As a movie, I found Barbie to be very smart, fun, and well-crafted. While I’m not sure this is Gerwig’s best film, it’s undeniably her most successful one. This is the highest grossing film directed by a woman of all time and she and the entire cast and crew deserve tremendous praise for that accomplishment. This is all solid evidence that this is the best a Mattel funded Barbie movie could have possibly have been. Just as Ryan Coogler’s Black Panther offered us an inspiring Afro-futurist look at Black excellence untouched by colonialism, so does Gerwig’s Barbie shine a disco ball onto a world without patriarchy. It’s not perfect, but it makes the most of the subject matter and brings progressive feminist themes to life in a fun and accessible way. Margot Robbie and Ryan Gosling both elevate the characters of Barbie and Ken from doll-like simplicity to complex, insightful, and hilarious humanity, deeply enriching the film and its themes. Barbie does a stylish and effective job of entertaining us while reminding us about what matters and the work yet to be done.
The crux of the Barbie phenomenon and subsequent debate for me has been the recognition that making ideas accessible by making them entertaining and consumable by definition limits their revolutionary power. This isn’t necessarily a bad thing, but we all have to reckon with it somehow. The duality that this movie makes you think about is that onscreen representation and thought provoking dialogue is very satisfying but somewhat superficial, whether we’re talking about gender inequity, racial justice, labor issues, or anything else. Viewing Barbie, two times in my case, no more advances feminism than laughing at Last Week Tonight stops gerrymandering. It’s a colorful starting point at best. Food for thought is important, but not the same as actual food.

[Dataset content]
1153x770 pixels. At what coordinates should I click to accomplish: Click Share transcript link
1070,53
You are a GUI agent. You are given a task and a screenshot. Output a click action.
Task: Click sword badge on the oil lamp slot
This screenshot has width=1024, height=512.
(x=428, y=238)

[Exercise details] Can you carry on the review of the Barbie movie from its final sentence? The records are unrelated to the review of Barbie.

[Result below]
Many want to rush to a Goldilocks style judgment of this movie, eager to define and dismiss it as either too woke or not woke enough, but I think this misses Gerwig’s true accomplishment here. Barbie proves that even corporate IP films can be successful and subversive, stylish and substantive, silly and serious if they’re made with care. While some people have gotten hung up in the dualities and contradictions here, I found them to be an open ended invitation to all viewers. This can be nothing more than a fun two hours for you or it can be a motivational speech for your own journey to tear down the patriarchy or replace toxic masculinity with the feeling of being Kenough. The power of play, Gerwig reminds us, is what it allows you to imagine.
If you expect Barbie to be more than just a fun movie, I think that optimistic and cynical viewers alike should both remember what this work actually looks like. Mattel solving its well-documented abusive labor conditions in China or Warner Brothers reforming its vampiric relationship to screenwriters and actors stateside will never happen on screen. As captivating as the third act battle royale always is, and it’s glorious in this film, let’s all remember that the off-screen fights are where real progress happens.
A doll can’t actually do very much. Neither can a film about a doll. But we can.